范疆陪着李铭远,看他面无表情地枯坐一整天。伦恩拖着长长的毛发,在他脚边转来转去,呜呜叫着讨主人欢心。李铭远终于动了动身子,将手插进伦恩毛发里,一下一下地抚摸。

“你说小白脸怎么不理我了呢,嗯?”他问着狗狗,“以前那么急着结婚,现在答应她,她连个‘好’都懒得说,根本就是不在意。”

伦恩突然嗷呜叫了一声。范疆连忙出声:“铭少爷……快松开……你抓痛它了……”

李铭远惊醒过来,撤了手劲。他当先起身,一直朝花园角的地下室走去。那里面的空气依旧冰凉低温,经过调控的灯光从天花板顶落下,暗淡地撒满每个角落。他推开曾经审讯过沙小弦的铁室门,找到瑟缩一角的椅子,坐了下来。

范疆不解,站在旁边问:“铭少爷,你这是——”

李铭远抬起头,面色苍白:“你说是不是以前我对她不好,所以她不愿意回?”

范疆呆立。

李铭远挥挥手,淡声说:“你先走吧,范疆,我今天留在这,好好想想以前的事。”

范疆踌躇:“这里冷……铭少爷。”

李铭远自嘲笑笑:“冷算什么?我只想知道——那天晚上关住她的时候,她心里想了什么,是不是很恨我。”

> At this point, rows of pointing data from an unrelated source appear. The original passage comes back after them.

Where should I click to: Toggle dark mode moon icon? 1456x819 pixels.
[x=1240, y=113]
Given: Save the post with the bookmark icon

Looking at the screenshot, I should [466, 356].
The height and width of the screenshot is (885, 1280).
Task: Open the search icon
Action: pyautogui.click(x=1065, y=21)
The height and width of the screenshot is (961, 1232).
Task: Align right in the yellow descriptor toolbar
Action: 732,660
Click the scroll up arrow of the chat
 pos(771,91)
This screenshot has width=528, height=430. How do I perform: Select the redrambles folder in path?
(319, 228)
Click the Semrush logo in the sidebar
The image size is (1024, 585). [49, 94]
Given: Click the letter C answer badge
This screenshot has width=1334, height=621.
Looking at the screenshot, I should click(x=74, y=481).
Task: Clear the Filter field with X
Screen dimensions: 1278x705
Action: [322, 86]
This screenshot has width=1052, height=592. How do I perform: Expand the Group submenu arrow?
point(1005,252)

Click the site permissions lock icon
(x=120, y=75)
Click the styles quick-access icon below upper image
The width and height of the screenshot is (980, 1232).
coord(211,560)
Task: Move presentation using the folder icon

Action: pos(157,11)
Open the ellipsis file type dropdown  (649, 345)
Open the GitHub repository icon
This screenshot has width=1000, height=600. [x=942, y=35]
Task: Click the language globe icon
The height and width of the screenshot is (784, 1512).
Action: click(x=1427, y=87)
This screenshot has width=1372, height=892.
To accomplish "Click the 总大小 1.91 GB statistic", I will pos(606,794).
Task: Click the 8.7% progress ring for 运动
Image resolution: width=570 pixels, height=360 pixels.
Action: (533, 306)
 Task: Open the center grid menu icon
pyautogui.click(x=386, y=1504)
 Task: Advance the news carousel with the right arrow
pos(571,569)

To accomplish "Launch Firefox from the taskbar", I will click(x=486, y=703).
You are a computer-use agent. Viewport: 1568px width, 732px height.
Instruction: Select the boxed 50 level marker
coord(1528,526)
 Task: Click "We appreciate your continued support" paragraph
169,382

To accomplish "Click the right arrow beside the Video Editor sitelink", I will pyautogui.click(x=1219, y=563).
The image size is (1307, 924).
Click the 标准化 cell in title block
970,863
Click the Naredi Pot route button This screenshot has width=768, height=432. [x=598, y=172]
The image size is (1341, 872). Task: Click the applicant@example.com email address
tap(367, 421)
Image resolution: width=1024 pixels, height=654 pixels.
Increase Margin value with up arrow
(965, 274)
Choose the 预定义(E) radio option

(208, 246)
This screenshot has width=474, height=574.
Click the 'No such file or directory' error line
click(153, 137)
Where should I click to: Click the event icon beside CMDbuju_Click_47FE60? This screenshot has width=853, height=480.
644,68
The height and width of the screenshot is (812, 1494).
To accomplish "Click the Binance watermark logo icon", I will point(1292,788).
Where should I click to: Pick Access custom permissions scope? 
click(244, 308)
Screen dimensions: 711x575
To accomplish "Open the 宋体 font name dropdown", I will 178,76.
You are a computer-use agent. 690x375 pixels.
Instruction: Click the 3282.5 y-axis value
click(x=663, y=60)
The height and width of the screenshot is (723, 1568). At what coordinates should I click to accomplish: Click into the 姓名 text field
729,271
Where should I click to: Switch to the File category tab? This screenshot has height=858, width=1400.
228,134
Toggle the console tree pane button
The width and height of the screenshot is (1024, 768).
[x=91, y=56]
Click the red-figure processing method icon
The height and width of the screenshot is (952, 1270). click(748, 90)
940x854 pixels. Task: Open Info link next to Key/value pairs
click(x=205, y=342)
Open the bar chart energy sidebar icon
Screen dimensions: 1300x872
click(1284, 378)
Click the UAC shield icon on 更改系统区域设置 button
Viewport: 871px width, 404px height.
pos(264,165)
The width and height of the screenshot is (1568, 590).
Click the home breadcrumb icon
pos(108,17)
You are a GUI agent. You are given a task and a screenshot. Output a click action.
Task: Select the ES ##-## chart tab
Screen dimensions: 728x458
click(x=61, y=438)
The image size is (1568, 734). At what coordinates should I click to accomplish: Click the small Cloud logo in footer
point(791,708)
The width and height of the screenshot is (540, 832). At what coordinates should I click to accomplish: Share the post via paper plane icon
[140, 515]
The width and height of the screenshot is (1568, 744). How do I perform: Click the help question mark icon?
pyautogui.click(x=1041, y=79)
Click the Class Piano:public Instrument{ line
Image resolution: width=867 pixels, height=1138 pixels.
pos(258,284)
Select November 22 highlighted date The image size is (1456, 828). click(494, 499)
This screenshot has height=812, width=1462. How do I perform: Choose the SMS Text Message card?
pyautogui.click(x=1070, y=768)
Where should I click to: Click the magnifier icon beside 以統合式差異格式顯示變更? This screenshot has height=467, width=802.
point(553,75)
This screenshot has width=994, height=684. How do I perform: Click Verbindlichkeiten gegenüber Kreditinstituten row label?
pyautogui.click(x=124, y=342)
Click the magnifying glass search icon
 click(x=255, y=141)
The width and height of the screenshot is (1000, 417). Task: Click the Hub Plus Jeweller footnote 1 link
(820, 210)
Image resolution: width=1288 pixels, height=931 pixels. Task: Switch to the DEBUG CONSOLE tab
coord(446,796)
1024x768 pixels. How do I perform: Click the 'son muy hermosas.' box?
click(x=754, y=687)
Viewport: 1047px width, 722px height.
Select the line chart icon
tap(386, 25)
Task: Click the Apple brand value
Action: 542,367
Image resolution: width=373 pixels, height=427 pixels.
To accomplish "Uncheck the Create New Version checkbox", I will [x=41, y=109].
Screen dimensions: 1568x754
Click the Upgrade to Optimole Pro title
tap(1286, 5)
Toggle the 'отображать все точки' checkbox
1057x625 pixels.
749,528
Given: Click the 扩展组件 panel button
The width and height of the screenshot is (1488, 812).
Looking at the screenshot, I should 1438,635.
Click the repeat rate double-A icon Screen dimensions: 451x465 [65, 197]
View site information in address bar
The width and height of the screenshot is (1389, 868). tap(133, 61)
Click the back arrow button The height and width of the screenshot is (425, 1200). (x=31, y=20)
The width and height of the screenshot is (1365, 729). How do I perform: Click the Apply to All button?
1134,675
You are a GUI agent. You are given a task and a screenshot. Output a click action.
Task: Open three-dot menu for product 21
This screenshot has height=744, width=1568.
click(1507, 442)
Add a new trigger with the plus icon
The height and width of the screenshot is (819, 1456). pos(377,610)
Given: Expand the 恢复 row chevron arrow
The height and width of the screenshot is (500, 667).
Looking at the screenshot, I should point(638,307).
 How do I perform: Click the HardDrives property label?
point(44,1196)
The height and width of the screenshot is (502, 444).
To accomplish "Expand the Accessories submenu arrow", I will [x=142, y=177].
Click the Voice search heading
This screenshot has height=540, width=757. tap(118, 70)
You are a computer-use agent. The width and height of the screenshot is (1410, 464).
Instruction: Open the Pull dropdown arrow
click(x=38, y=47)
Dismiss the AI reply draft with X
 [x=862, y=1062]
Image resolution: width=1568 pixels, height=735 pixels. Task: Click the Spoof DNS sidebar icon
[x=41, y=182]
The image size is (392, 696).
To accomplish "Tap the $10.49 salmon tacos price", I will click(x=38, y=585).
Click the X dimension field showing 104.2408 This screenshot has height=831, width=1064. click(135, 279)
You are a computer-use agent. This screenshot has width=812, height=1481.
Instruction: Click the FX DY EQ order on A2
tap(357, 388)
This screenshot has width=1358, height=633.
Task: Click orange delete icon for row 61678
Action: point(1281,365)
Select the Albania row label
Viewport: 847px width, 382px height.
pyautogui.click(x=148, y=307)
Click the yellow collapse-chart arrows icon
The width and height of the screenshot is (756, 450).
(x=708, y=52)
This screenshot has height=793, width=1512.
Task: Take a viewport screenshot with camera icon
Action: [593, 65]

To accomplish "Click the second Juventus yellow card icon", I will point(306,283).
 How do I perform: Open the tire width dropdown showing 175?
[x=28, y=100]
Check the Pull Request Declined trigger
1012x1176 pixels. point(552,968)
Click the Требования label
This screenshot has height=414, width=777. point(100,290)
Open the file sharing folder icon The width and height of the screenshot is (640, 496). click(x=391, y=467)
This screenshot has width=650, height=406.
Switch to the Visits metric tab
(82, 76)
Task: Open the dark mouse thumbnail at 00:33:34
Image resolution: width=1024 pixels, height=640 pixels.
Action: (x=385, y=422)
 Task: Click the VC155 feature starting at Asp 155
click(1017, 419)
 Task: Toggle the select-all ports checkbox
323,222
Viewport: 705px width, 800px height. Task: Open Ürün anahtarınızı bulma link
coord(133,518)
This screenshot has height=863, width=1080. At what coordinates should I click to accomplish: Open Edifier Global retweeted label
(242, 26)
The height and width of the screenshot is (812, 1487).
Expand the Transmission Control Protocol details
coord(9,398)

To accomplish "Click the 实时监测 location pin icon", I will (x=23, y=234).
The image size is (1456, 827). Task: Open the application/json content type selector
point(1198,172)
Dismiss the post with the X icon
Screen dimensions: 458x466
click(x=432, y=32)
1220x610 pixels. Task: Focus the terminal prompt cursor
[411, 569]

沙小弦离开新加坡第七天,一张拍摄清晰的照片摆在了李铭远面前。

画面里有两个人。英俊无铸的男人低下头,一手环拥住怀里的女孩,另一只手捧住她的脸,深深地亲吻。从侧边轮廓的脸线、修长干净的手指可以窥探出这个男人的细节:整洁、养尊处优、强悍、有魅力。

杨散。

如雷贯耳的名字。

再看小白脸的反应,一度让他手发颤:她扬起脸,看不清神色,但是迎合的角度恰如其分,不会让人觉得勉强或是主动之意。

李铭远紧紧抓住纸张边页,看了有一会,眼睛都红了。

范疆刚开口说了句“铭少爷”,李铭远就踢开桌子,大声说:“都他妈滚。老子一个人静一静。”

他这一静,就是两小时。

小型会议室里飘满了烟雾,朱红色的火柴梗散落一桌,干哑地失去亮泽。李铭远盯住从报纸摘录下的照片,咳红了眼睛。

他摸出手机,冷静地打了个电话:“照片来源?”

范疆的声音嗡嗡地回答:“中国那边的财经人物访谈。”

李铭远冷笑:“原来是杨散下的招。”

“铭少爷是说——”

李铭远掐灭烟,冷冷说道:“小白脸来我这里一个月,从来没听说过有什么消息传进来。现在她一走,照片就曝光了,明显是杨散的手段。”

——名义上的未婚夫下了战书,宣示出所有权。